== Records excerpted from a collection ==
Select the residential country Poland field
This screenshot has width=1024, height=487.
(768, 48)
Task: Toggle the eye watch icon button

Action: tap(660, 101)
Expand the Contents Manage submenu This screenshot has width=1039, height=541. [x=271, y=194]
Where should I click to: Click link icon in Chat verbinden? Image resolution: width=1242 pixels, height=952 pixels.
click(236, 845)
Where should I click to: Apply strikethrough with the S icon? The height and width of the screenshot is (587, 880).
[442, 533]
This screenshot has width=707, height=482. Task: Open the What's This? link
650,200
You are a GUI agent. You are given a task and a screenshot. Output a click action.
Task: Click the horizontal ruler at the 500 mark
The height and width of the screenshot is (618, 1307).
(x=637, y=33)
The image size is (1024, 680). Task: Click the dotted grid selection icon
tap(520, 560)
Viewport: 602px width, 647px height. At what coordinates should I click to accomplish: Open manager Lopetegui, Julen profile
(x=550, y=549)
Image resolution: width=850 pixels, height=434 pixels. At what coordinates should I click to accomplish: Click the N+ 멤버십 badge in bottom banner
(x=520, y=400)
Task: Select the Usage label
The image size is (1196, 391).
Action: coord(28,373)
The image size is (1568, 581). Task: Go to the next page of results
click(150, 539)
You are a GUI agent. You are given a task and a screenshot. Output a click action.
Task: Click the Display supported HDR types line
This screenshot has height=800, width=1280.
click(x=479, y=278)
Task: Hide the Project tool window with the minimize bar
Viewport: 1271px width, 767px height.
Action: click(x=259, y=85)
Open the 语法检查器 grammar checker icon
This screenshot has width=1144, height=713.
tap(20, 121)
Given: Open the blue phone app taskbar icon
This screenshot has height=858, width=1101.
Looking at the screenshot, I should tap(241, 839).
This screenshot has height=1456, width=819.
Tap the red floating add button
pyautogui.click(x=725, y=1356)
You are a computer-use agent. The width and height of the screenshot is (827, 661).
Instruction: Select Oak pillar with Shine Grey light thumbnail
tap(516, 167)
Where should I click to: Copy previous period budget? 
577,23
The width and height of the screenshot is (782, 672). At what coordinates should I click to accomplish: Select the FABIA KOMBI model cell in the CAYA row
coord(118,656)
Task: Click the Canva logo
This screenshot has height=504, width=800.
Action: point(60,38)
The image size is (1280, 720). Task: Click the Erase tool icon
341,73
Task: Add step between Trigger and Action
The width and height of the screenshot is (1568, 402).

== Directions ==
Your task is to reproduce the entries exactly, starting at the first line and ending with the line containing "Task: Select the Usage label".

== Solution to this task ==
Select the residential country Poland field
This screenshot has width=1024, height=487.
(768, 48)
Task: Toggle the eye watch icon button

Action: tap(660, 101)
Expand the Contents Manage submenu This screenshot has width=1039, height=541. [x=271, y=194]
Where should I click to: Click link icon in Chat verbinden? Image resolution: width=1242 pixels, height=952 pixels.
click(236, 845)
Where should I click to: Apply strikethrough with the S icon? The height and width of the screenshot is (587, 880).
[442, 533]
This screenshot has width=707, height=482. Task: Open the What's This? link
650,200
You are a GUI agent. You are given a task and a screenshot. Output a click action.
Task: Click the horizontal ruler at the 500 mark
The height and width of the screenshot is (618, 1307).
(x=637, y=33)
The image size is (1024, 680). Task: Click the dotted grid selection icon
tap(520, 560)
Viewport: 602px width, 647px height. At what coordinates should I click to accomplish: Open manager Lopetegui, Julen profile
(x=550, y=549)
Image resolution: width=850 pixels, height=434 pixels. At what coordinates should I click to accomplish: Click the N+ 멤버십 badge in bottom banner
(x=520, y=400)
Task: Select the Usage label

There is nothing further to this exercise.